Aldo dan Alia segera berjalan menjauh dari stand itu, meninggalkan Rio di belakang. Tapi meskipun mereka sudah menjauh, Aldo masih bisa merasakan efek dari kehadiran Rio. Ada sesuatu yang membuat suasana menjadi tidak nyaman, seolah-olah Rio sengaja ingin menguji batas kesabaran mereka.
Di tengah keramaian festival, Aldo dan Alia akhirnya menemukan tempat yang lebih tenang di dekat taman kampus. Mereka duduk di bangku, menikmati semilir angin sore yang menyejukkan, meskipun hati Aldo masih terasa panas.
“Al, lo baik-baik aja?” tanya Aldo, memecah keheningan.
Alia mengangguk, meski jelas ada sesuatu yang mengganjal. "Gue baik-baik aja, Do. Gue cuma nggak ngerti kenapa Rio masih nggak bisa nerima."
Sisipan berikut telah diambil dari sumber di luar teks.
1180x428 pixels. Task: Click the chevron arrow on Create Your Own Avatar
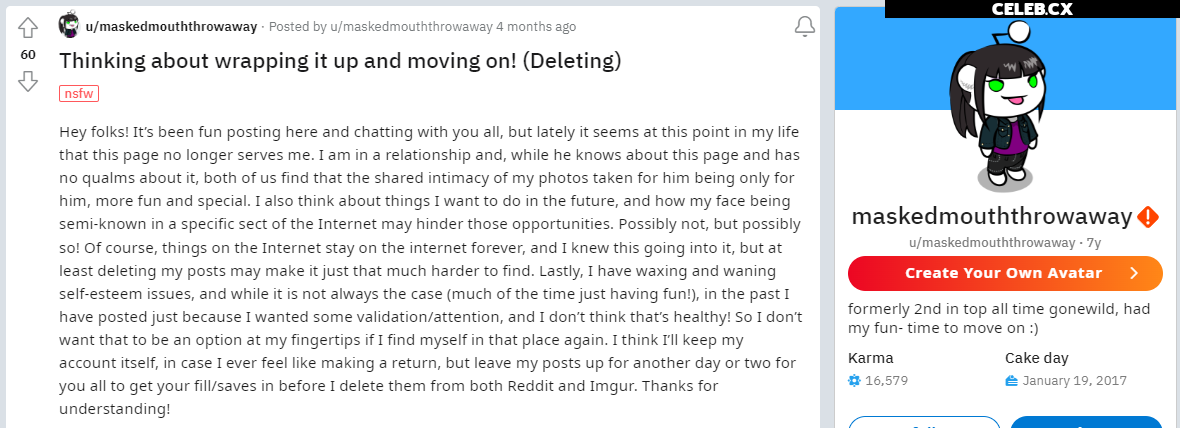(1134, 273)
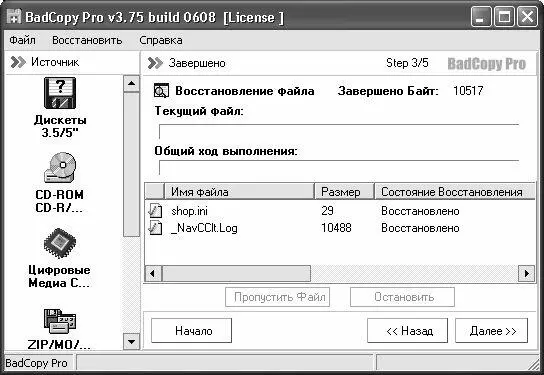The width and height of the screenshot is (544, 375).
Task: Open the Файл menu
Action: [x=22, y=40]
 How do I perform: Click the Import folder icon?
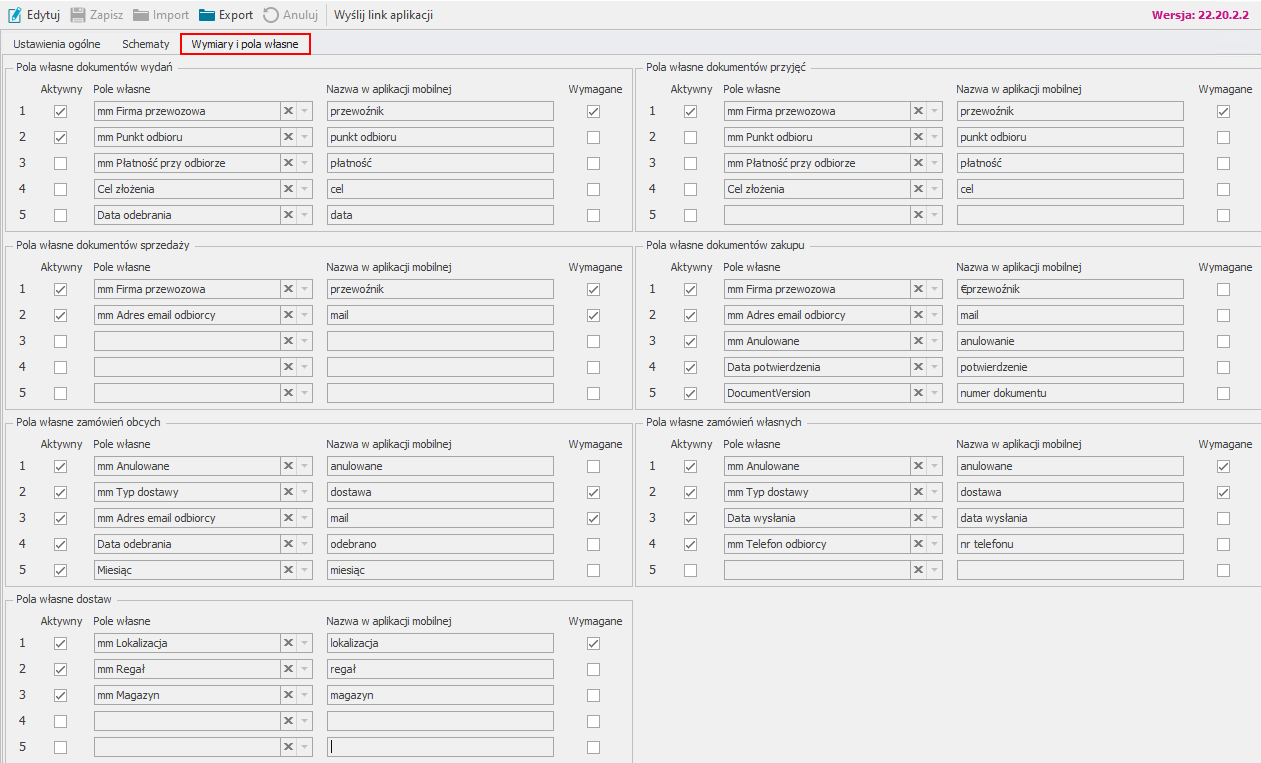tap(141, 15)
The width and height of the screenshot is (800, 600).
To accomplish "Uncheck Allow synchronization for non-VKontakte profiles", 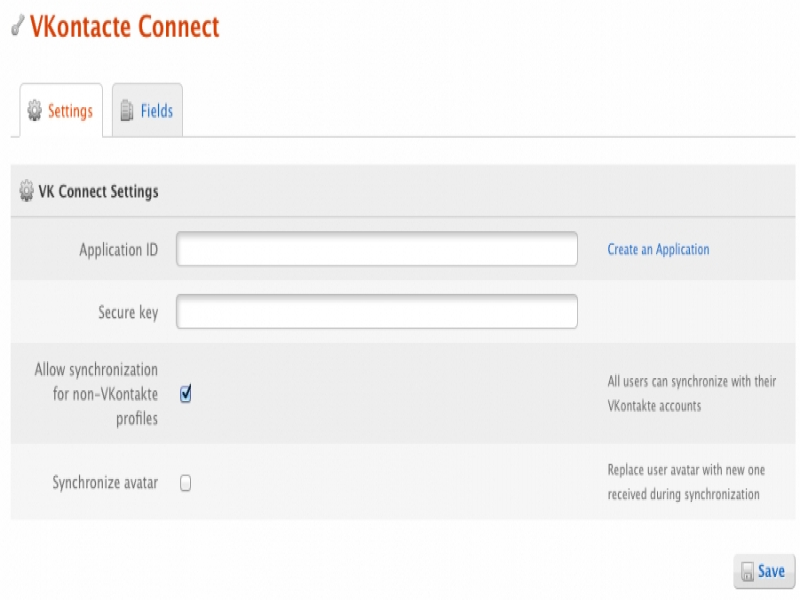I will pyautogui.click(x=186, y=394).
Aldo menatapnya, mencoba membaca perasaan Alia lebih dalam. "Lo yakin nggak ada yang lo rasain ke dia? Gue bukan nuduh, gue cuma pengen tahu."
Alia menoleh dan menatap Aldo dengan tajam. "Do, gue udah bilang berkali-kali, gue nggak punya perasaan ke Rio. Gue nggak akan bohong sama lo."
Aldo tersenyum pahit. “Gue percaya, Al. Tapi gue nggak bisa bohong, kadang gue masih ngerasa insecure. Rio itu... dia punya semua yang bisa bikin lo tertarik.”
Alia menghela napas panjang dan memegang tangan Aldo erat. "Aldo, lo harus berhenti mikirin soal itu. Gue ada di sini sama lo sekarang, bukan sama Rio. Gue nggak peduli soal seberapa populer dia atau seberapa menarik dia di mata orang lain. Buat gue, yang penting adalah lo."
Aldo menunduk, merasakan rasa bersalah melingkupinya. "Maaf, Al. Gue nggak bermaksud bikin lo kesel atau ngeraguin lo. Gue cuma takut kehilangan lo."
Alia tersenyum lembut. "Lo nggak bakal kehilangan gue, Do. Selama lo percaya sama gue, nggak ada yang bisa ngancurin apa yang kita punya."
Mendengar itu, Aldo merasa sedikit lebih tenang. Meskipun Rio terus mencoba mengganggu, Aldo tahu bahwa kekuatan hubungan mereka terletak pada kepercayaan yang mereka bangun bersama. Dan selama mereka saling percaya, mereka akan bisa menghadapi apapun, termasuk Rio.
Saat festival berakhir dan malam semakin larut, Aldo mengantar Alia pulang. Di depan pintu apartemen Alia, mereka berhenti sejenak, menikmati momen terakhir sebelum berpisah.
"Thanks for today, Al. Gue seneng kita bisa bareng-bareng meskipun ada sedikit gangguan," kata Aldo sambil tersenyum.
Alia tertawa kecil. "Sama-sama, Do. Gue juga seneng. Dan lo tahu apa? Gue bangga lo bisa tetap tenang tadi. Gue tahu itu nggak gampang buat lo."
Aldo mengangguk pelan. "Iya, gue belajar buat nggak terlalu mikirin hal-hal yang nggak penting. Yang penting sekarang cuma lo."
Alia tersenyum hangat dan memberikan kecupan lembut di pipi Aldo. "Good night, Do. Sampai ketemu besok."
"Good night, Al," jawab Aldo sambil tersenyum.
Malam itu, saat Aldo berjalan pulang, hatinya terasa lebih ringan. Meski Rio masih merupakan ancaman, Aldo tahu bahwa hubungan yang dia miliki dengan Alia jauh lebih kuat dari apa yang Rio bisa hancurkan. Dan selama mereka terus saling percaya, tidak ada yang perlu dia khawatirkan lagi.